2026-03-04 理化学研究所
嫌悪記憶の再固定化に関わる脳回路
<関連情報>
- https://www.riken.jp/press/2026/20260304_1/index.html
- https://www.cell.com/neuron/abstract/S0896-6273(26)00006-1
想起中に嫌悪記憶を再フォーマットするための神経調節回路から分子への経路 A neuromodulatory circuit-to-molecular pathway for reformatting aversive memories during recall
Bao Zhen Tan ∙ Jessica Natali Sulkes Cuevas ∙ Reiko Yoshida, ∙ … ∙ Yuri Ishizu ∙ Yukiko Goda ∙ Joshua P. Johansen
Neuron Published:March 3, 2026
DOI:https://doi.org/10.1016/j.neuron.2026.01.006
Highlights
- Locus coeruleus inputs to amygdala are required for aversive memory reconsolidation
- Blocking LC or β2-ARs prevents reconsolidation-induced CRTC1 nuclear translocation
- β2-AR and CRTC1 in a specific amygdala cell type are required for reconsolidation
- Stress or optogenetic β2-AR activation strengthens aversive memory reconsolidation
Summary
Memories can be altered when they are recalled through the process of reconsolidation, requiring gene expression in brain cells that store these memories. How brain circuits reformat memories during recall by directing molecular signaling in specific neuronal populations is not known. Here, we show that brainstem noradrenaline projections to the amygdala, a brain region that stores aversive emotional memories, control memory reconsolidation in rats.
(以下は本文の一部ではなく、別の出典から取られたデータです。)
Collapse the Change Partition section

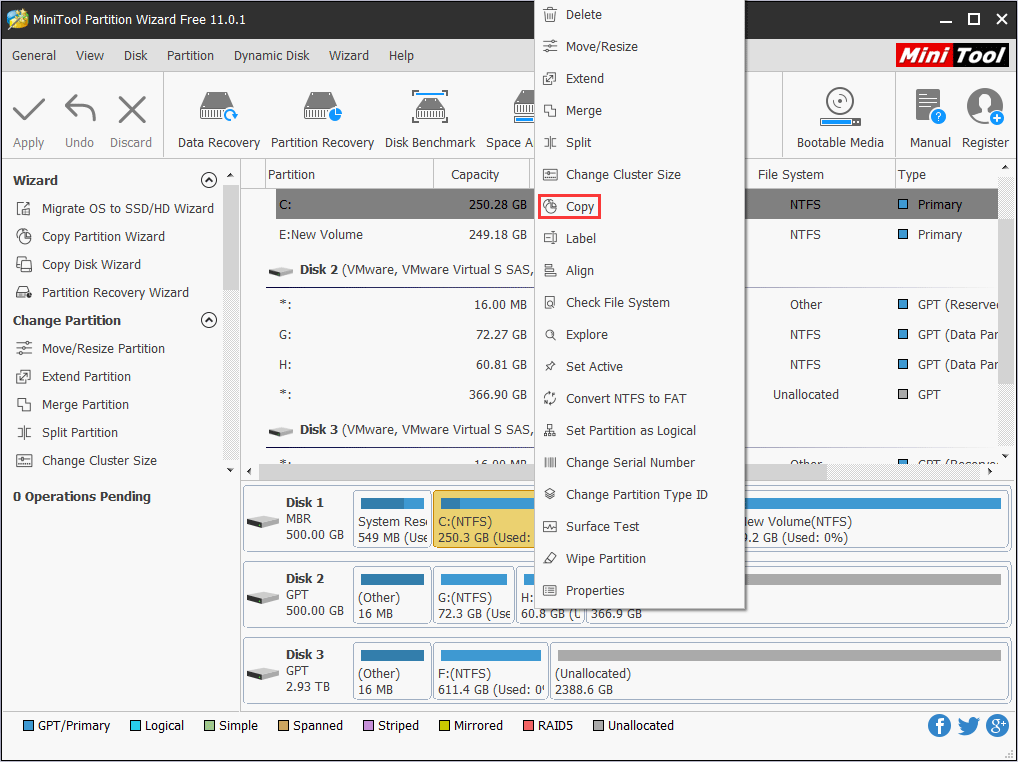209,321
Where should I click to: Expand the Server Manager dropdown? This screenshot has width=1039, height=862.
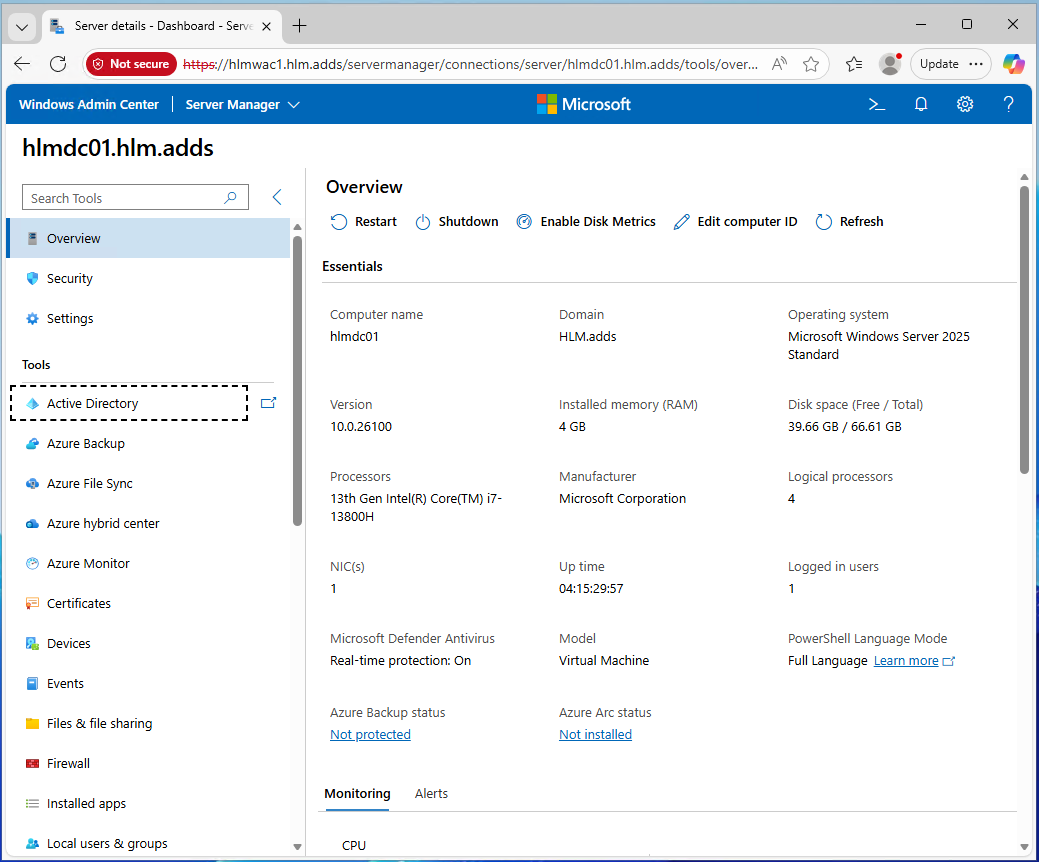[243, 104]
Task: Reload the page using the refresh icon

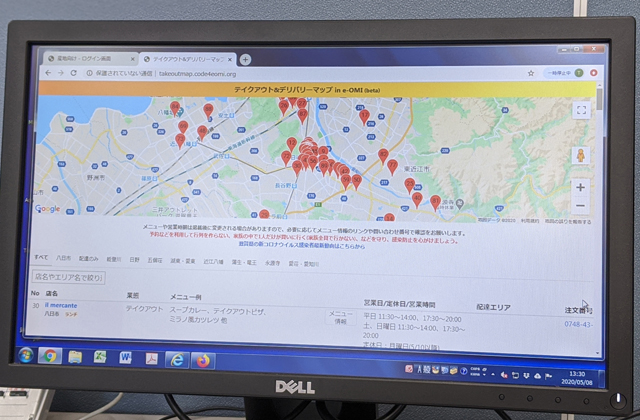Action: (76, 73)
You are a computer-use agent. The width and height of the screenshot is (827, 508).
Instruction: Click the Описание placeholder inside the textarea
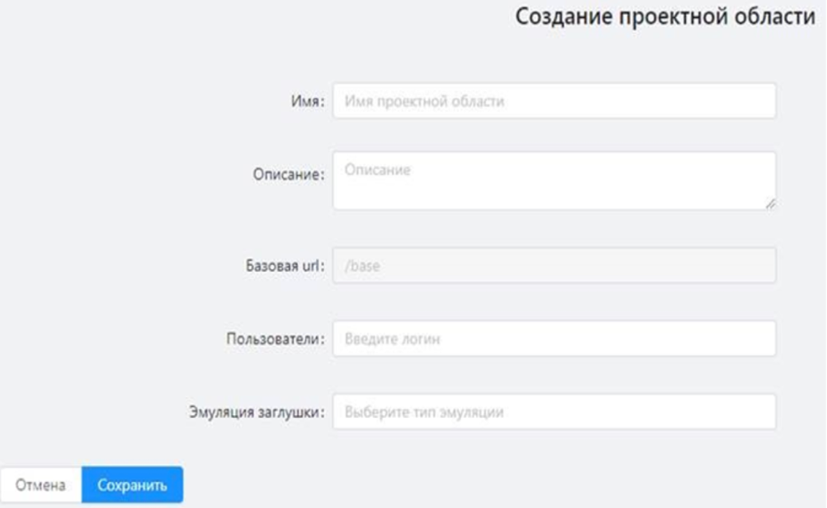377,170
During reconsolidation, this circuit regulates the nuclear translocation of CREB-regulated transcriptional coactivator-1 (CRTC1), a molecule important for synapse-to-nucleus transcriptional regulation, through β2-adrenergic receptor (β2-AR) signaling. Cell-type-specific molecular manipulations revealed that reconsolidation requires both β2-AR signaling and CRTC1 in an anatomically and genetically defined amygdala cell population. Finally, increasing stress prior to memory recall enhanced reconsolidation, an effect that was mimicked by amygdala cell-type-specific upregulation of noradrenaline signaling. These results reveal a circuit-to-molecular pathway for state-dependent modification of emotional memories during recall.